*I was going to title this post Apostrophe to the End of Term (or, Isn’t it Byronic, don’t you think?) but decided it would be way too obscure and nerdy and not even all that clever. The cleverness factor would have been bumped up several notches, however, if only I had still been working at Shanghai Ocean University. It’s really hard to fit the name ‘Tongji’ into an English allusion.
One of the more difficult aspects of expattery is that everything is fleeting. Hell, you and your life are fleeting. Ephemeral, one might even say. Every year, I seriously contemplate where to go next, which abrupt change to make, what to discard, what to keep. For two decades, I was the one darting in and out of people’s lives, repeatedly shedding my temporary identities like so many replaceable skins. They did the same but since I was leaving too, I didn’t notice it so much.
However, we’ve reached the 3.5 year mark in Shanghai and the 2 year mark on our current flat and I’m almost stubbornly clinging to this thin veneer of stability. There are people here that I’ve known for 2, 3 and even the full 3.5 years! How novel! How delightfully reeking of continuity and a sense of grounded community!
And a lot of them are leaving. Or have already left. Or intend to leave in the next few months. Or threaten to leave on a regular basis.
And it’s not just friends who leave. No, as a teacher, I also lose the 50-odd kids that I spend every working day with for most of a year a time. Every freaking year. Fifty more kids gone, more or less. Like empty nest syndrome on an industrial scale.
Every freaking year. For over a decade now. Sometimes twice a year or more, when on a semester system.
The heartbreak of academia.
(My under-slept and overworked brain initially wanted to write The Heartbreak of Psoriasis but that was just wrong).
My most recent job out at Tongji University was such a tease. Every September, as a department of one, I was presented with my two classes (poetically named Group One and Group Two), whom I would see every day for several hours each, until the end of the following June.
Being a department of one is a very intense thing. You don’t share. Everything that goes on in the program is your responsibility, your joy, your frustration. There are no colleagues to dilute your interactions with the kids, no one to bitch to, no one to commiserate with. Everything is heightened. It’s insanely exhausting. It’s also insanely invigorating.
After the foundation year is done, the kids move on to Year 2 (which is the business diploma program). Some drop out along the way. Fifty kids become thirty become twenty five. The ones who make it through the accounting and law courses (in English) are then shipped off to Australia to complete their degrees, as planned. You may or may not ever hear from them again.
I was a teacher at Tongji for two years, and affiliated with it for the third year (aka tutoring occasionally). I watched two cohorts of kids pass from my academic prep year to the business diploma year. I saw a lot less of them in their second year, of course, but they were around. We said hi in the halls. We made small talk. Clusters came to see me when I was tutoring one of them. It was sweet and familiar. I felt a sense of continuity.
I bade my first group of kids goodbye last May, at their going away
piss up banquet. Last Friday, I did the same with my last crop of kids.

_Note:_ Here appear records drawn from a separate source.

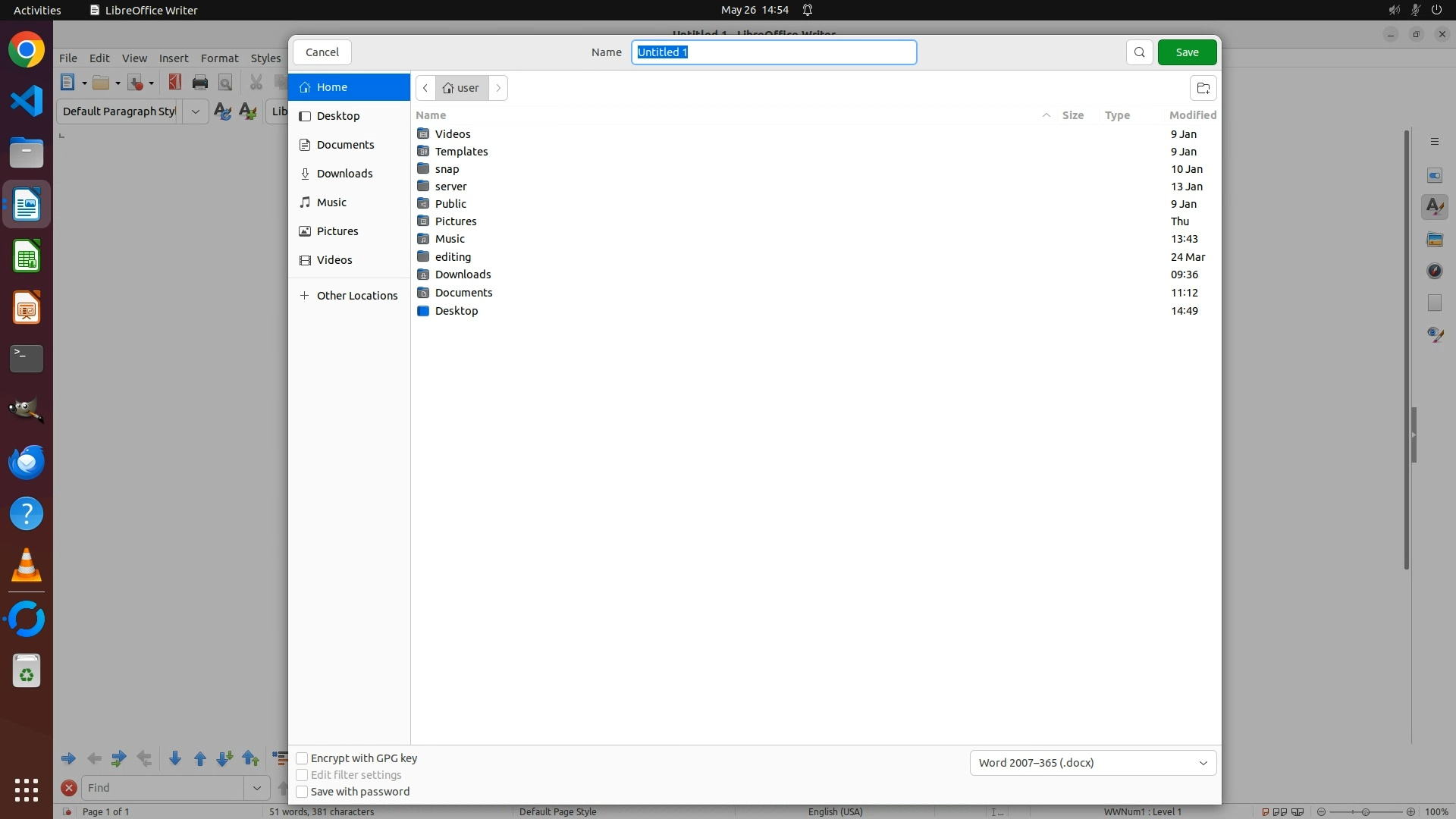Open the sidebar Gallery icon
1456x819 pixels.
tap(1434, 240)
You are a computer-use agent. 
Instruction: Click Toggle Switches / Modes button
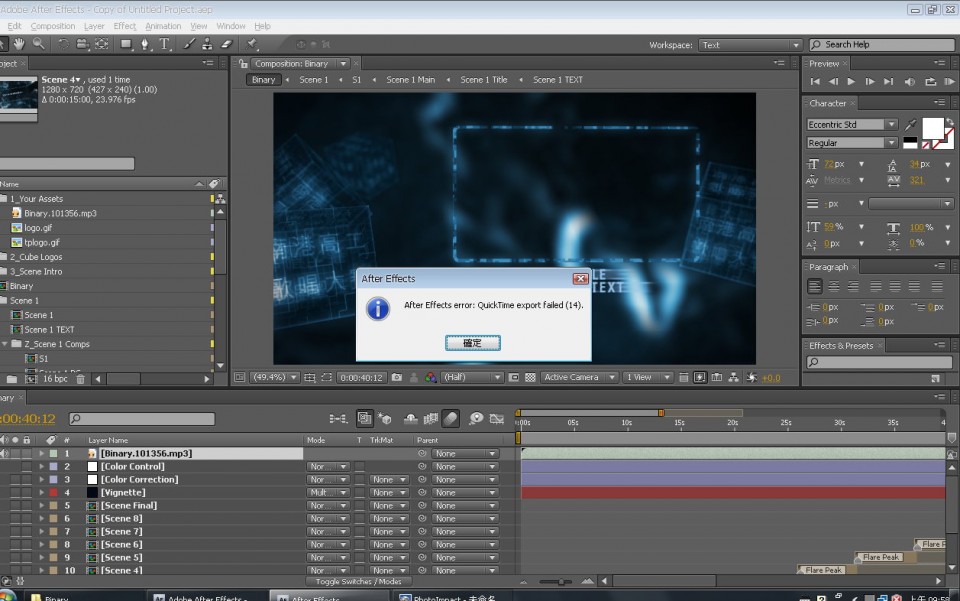[x=358, y=581]
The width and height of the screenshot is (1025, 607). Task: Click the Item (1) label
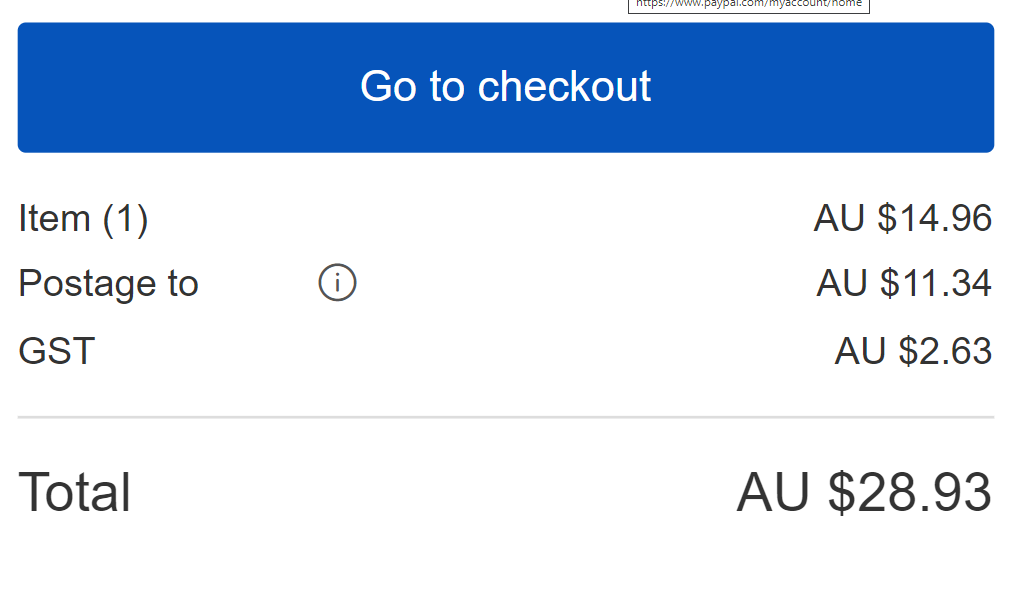83,218
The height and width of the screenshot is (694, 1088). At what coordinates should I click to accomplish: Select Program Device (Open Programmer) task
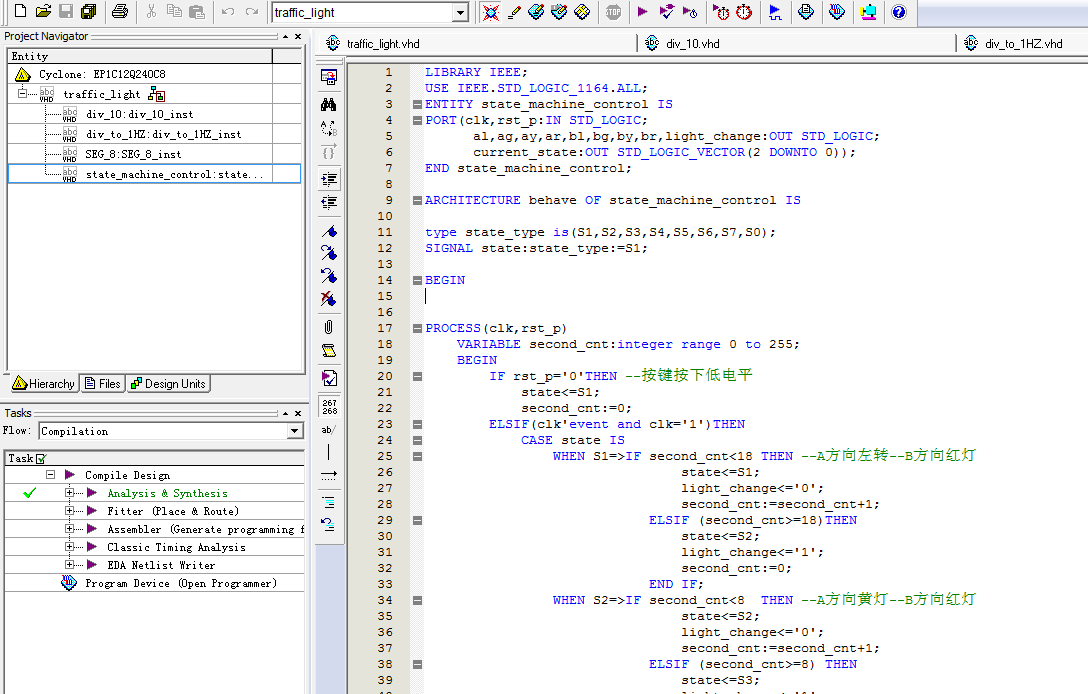(180, 583)
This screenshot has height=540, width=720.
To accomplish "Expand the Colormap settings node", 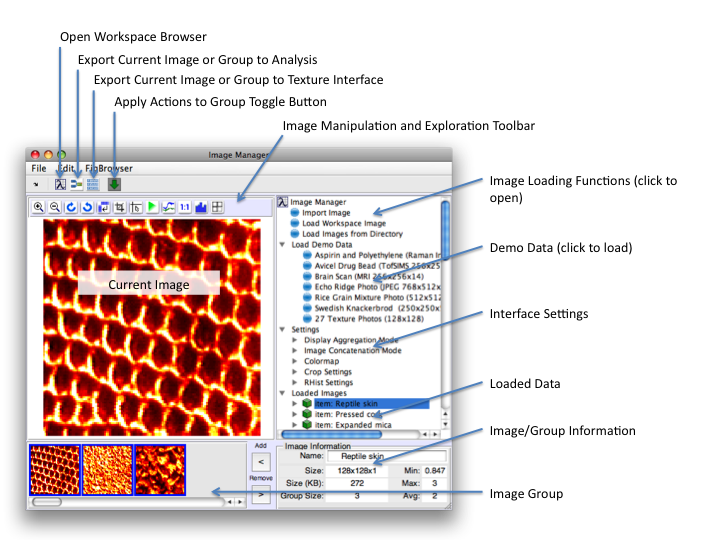I will pyautogui.click(x=294, y=361).
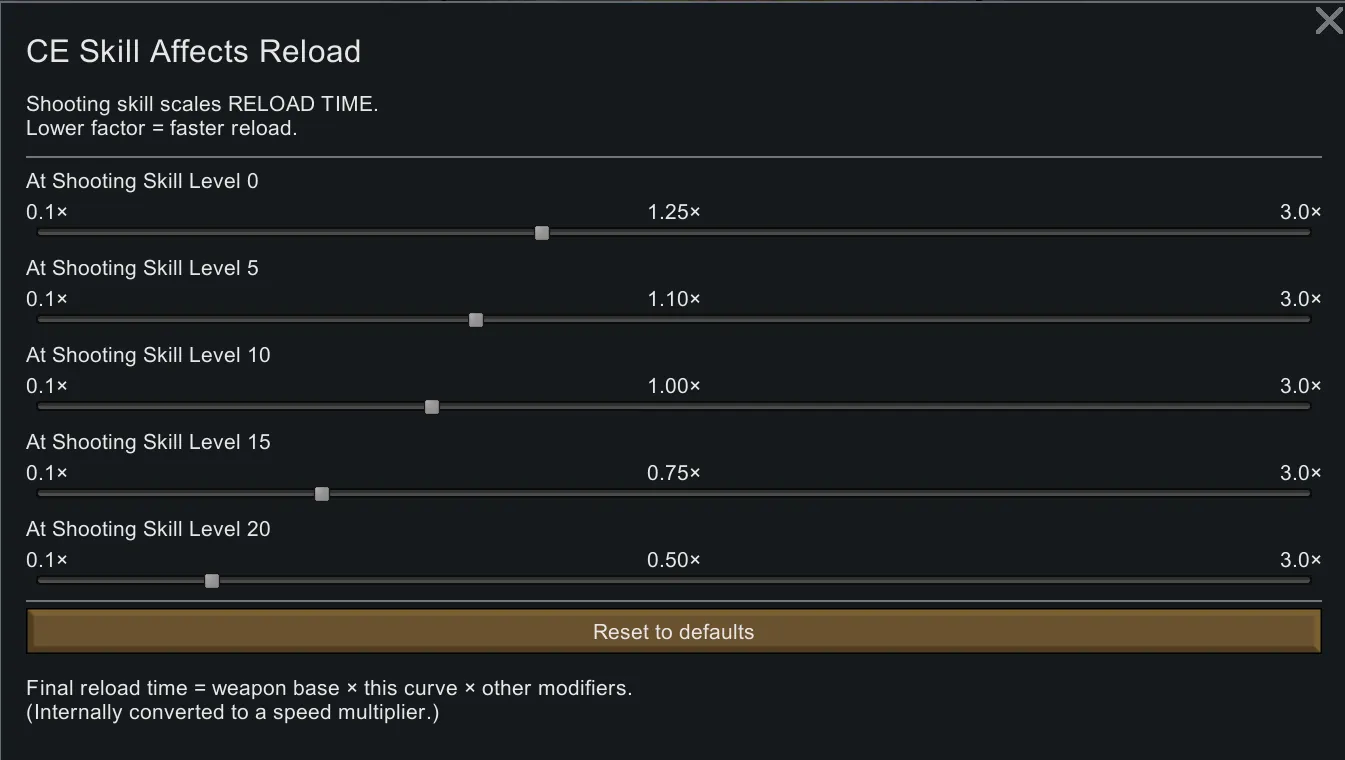This screenshot has width=1345, height=760.
Task: Click the 3.0× maximum label for Level 0
Action: click(1300, 212)
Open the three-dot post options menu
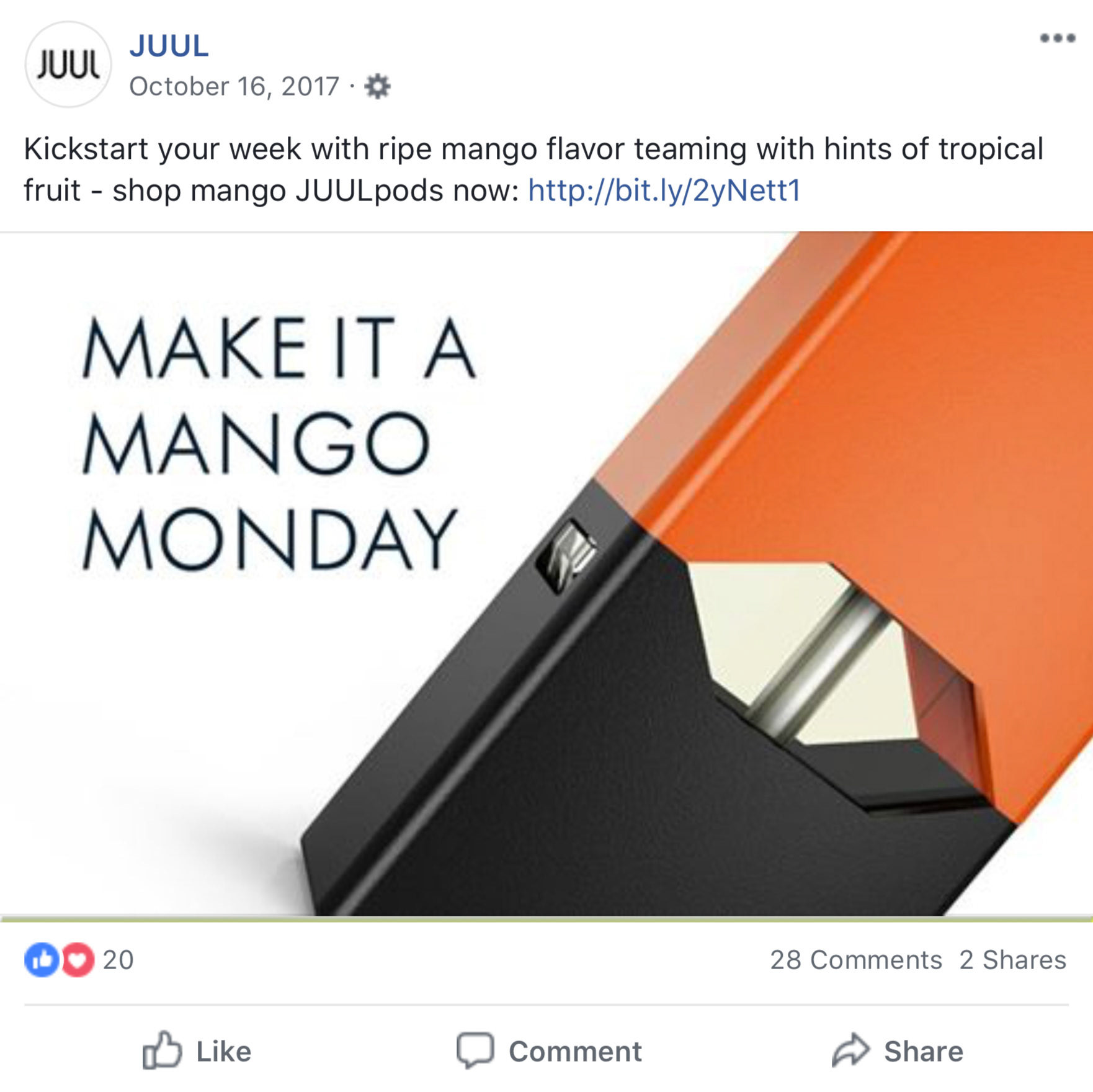The height and width of the screenshot is (1092, 1093). (1058, 38)
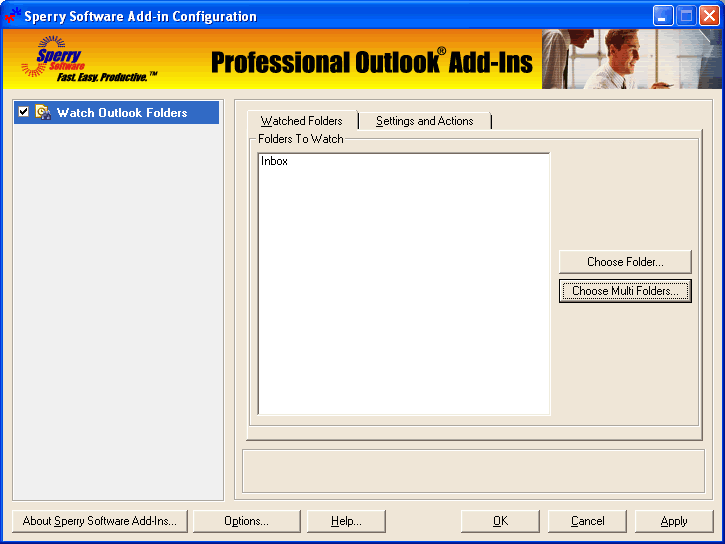725x544 pixels.
Task: Open About Sperry Software Add-Ins dialog
Action: [99, 521]
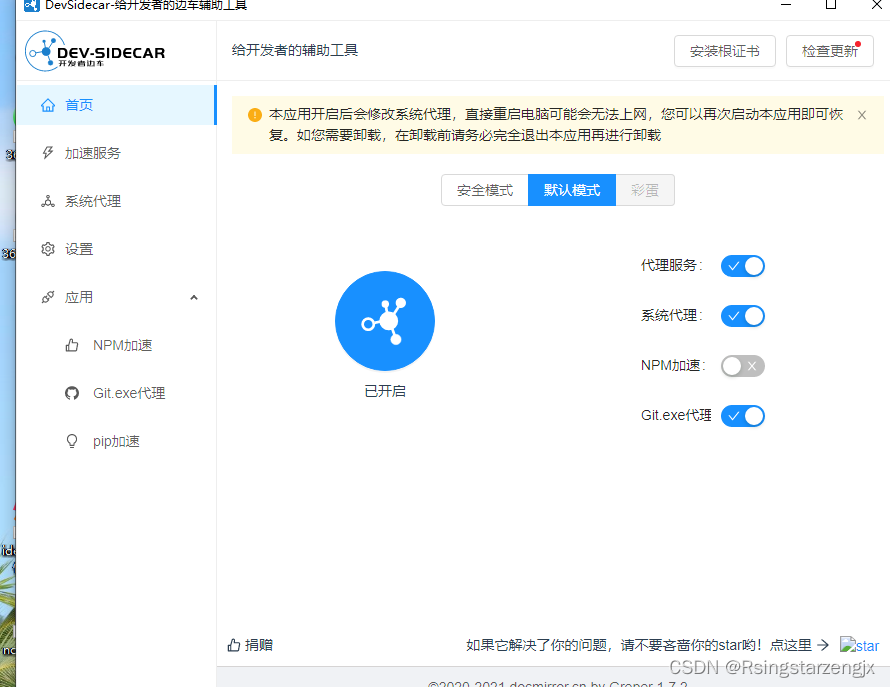The width and height of the screenshot is (890, 687).
Task: Click the 安装根证书 button
Action: [x=724, y=50]
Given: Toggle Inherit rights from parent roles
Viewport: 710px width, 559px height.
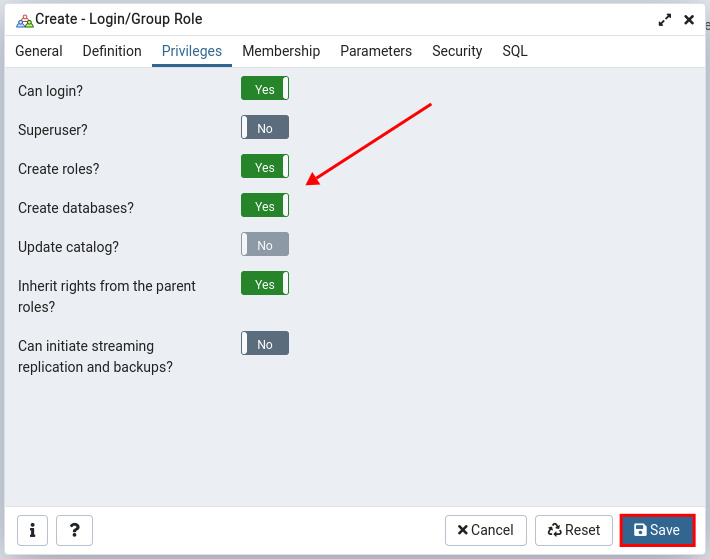Looking at the screenshot, I should click(x=264, y=284).
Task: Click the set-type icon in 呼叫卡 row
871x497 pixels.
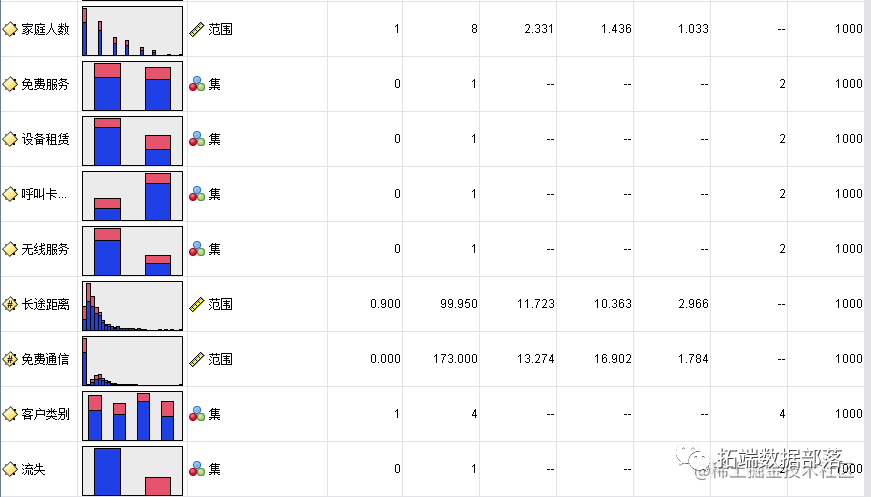Action: point(197,194)
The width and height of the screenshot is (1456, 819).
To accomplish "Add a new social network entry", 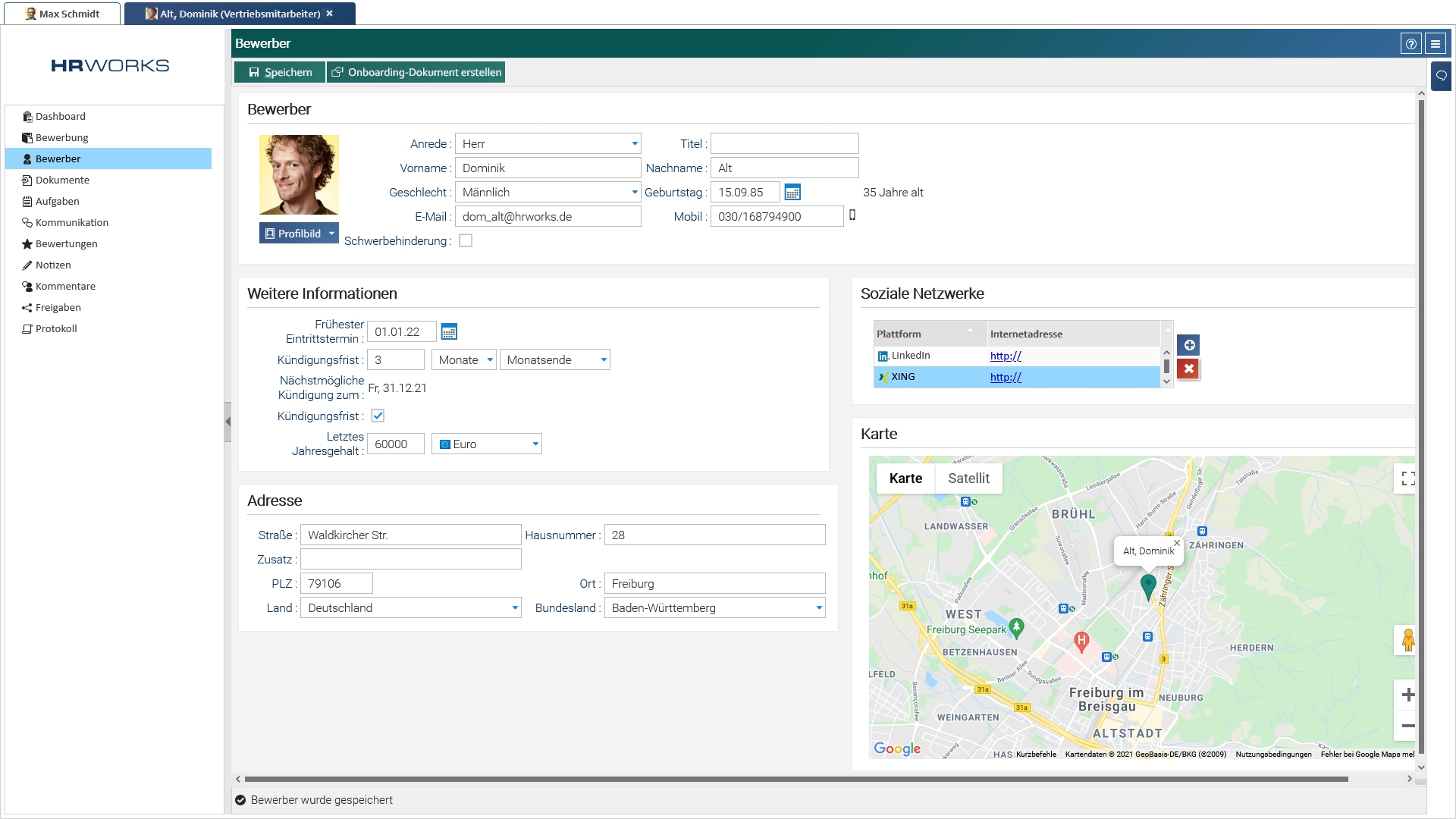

I wasn’t prepared for it at all.
First of all, I had no idea it was even happening.
I was somewhere in the back alleys behind Nanjing Road East, trying to find the old theatre where the national anthem had first been played, having just trekked for the past seven hours around the city for the last instalment of my walking tour app series. With the construction dust of Hongkou clinging to my sweat (summer is back, yes) and my poor socks in tatters (both heels and toes were worn through from too much walking), I got a text message from Cissy, my lovely ex admin assistant at Tongji.
The grad banquet for my last round of kids was starting at 6pm. There had been a mix up with the invitations: she had thought the class monitor had invited me and he had thought Cissy had done it. It was only when another student had asked both of them if I was coming that they realised that neither had.
Thus, the frenzied invitation at just before 5pm on the day.
I stood there, in front of the National Anthem theatre, amidst a cluster of parked bicycles, cars honking, people staring, trying to figure out how to make it work. The kids were finished their course and most would be heading back to their home towns the next day, then to Australia soon after. This was it. My last chance to say goodbye. I felt gutted at the thought of missing it.
But I already had plans. Doug and I had dinner reservations. Because of my anti-social work schedule, I’d been busy or away every single weekend since early April (and even that was a brief lull in my travel schedule, as I’d spent most February and March weekends in Hangzhou, Zhengzhou and Nanjing). Dinner together would have been very nice indeed.
So I compromised. I’d stay with the kids until 7pm, then jump into a taxi to meet Doug for a late dinner.
As it was nearly 5pm and the graduation banquet was scheduled for 6pm, I jumped into a taxi to go home for a quick shower and costume change then dashed back out the door, much tidier, minus the holey socks.
It was a very intense hour, but I’m glad I did it. I want to show you who I said goodbye to. I’m going to miss these guys.
Oh, wait- we need a food porn shot of the spread!
That’s the lovely Cissy on the right, by the way.
They made their toasts with milk in shot glasses. How cute is that?